ACTION ITEM:
The copy you return must begin at the line containing "This screenshot has height=819, width=1456." and end at the final line of the listing below, with every picture left out.

◆ ◆ ◆ ◆ ◆

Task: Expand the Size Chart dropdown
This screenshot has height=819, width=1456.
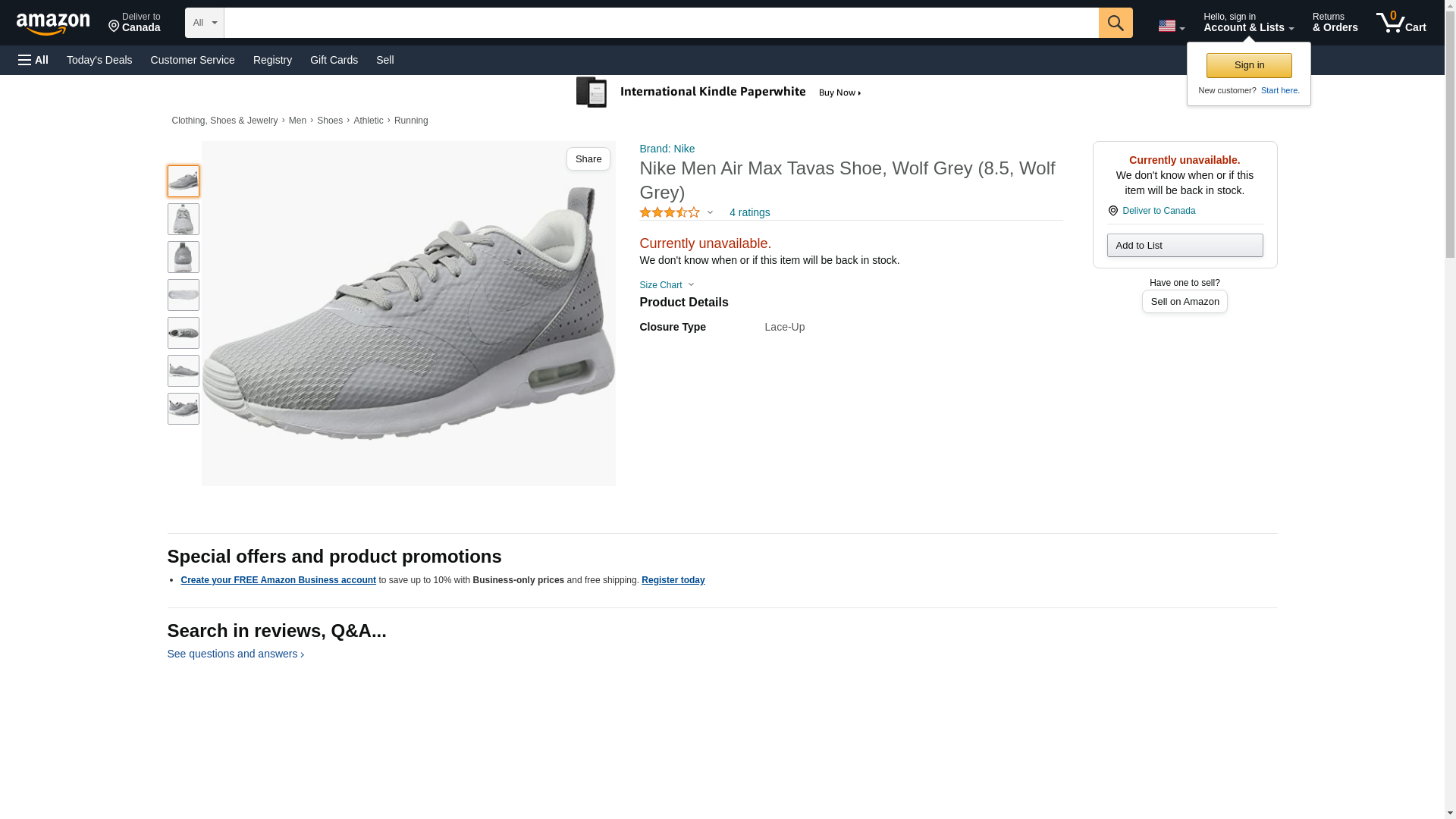Action: [x=667, y=285]
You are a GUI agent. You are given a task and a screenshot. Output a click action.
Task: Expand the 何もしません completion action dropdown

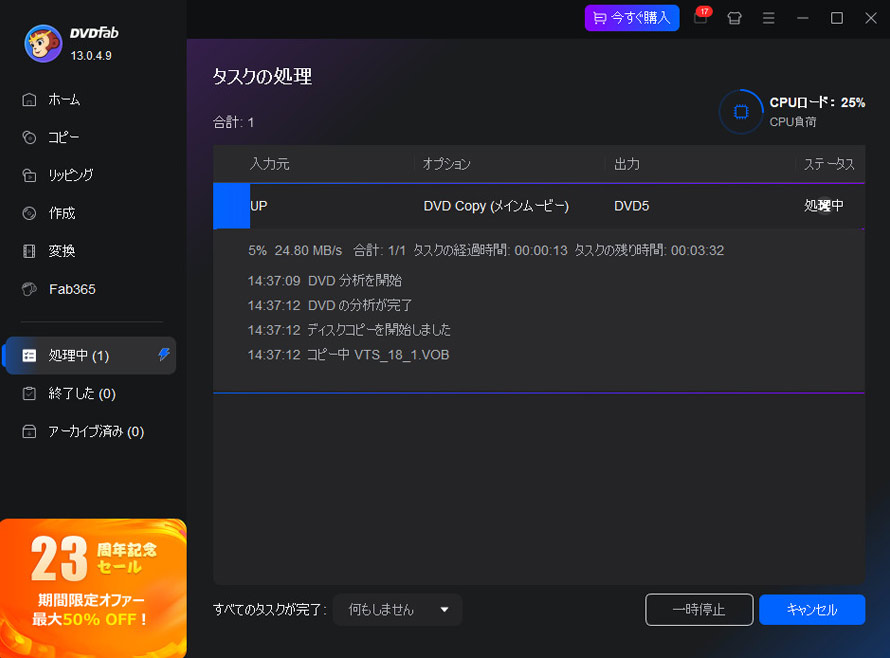pyautogui.click(x=397, y=609)
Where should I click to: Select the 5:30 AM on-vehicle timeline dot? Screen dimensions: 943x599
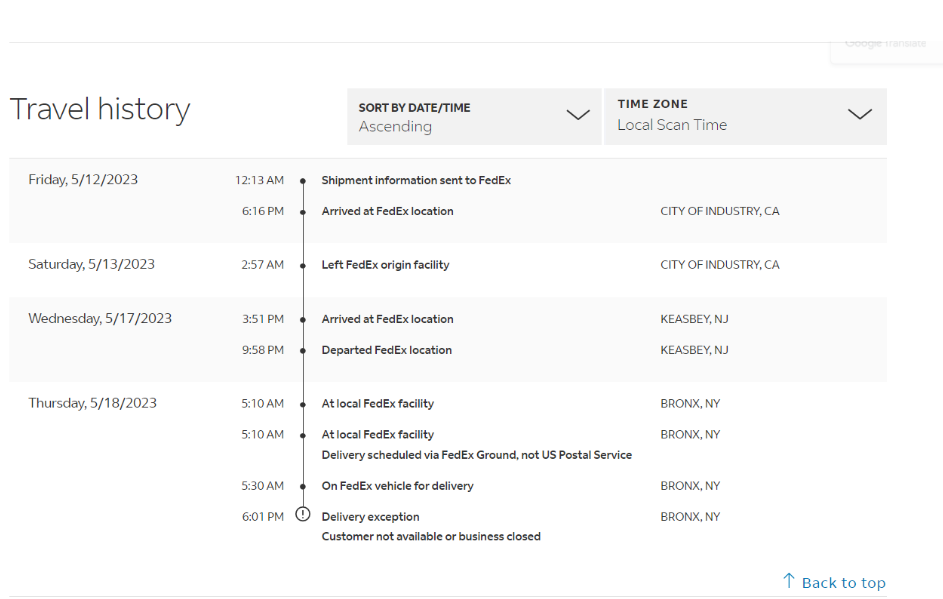pyautogui.click(x=303, y=486)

◆ ◆ ◆ ◆ ◆

ANSWER SECTION:
This screenshot has height=819, width=1456.
Action: [x=667, y=285]
You are a GUI agent. You are given a task and a screenshot. Output a click action.
Task: Expand the 何もしません completion action dropdown

pyautogui.click(x=397, y=609)
Where should I click to: Select the 5:30 AM on-vehicle timeline dot? Screen dimensions: 943x599
pyautogui.click(x=303, y=486)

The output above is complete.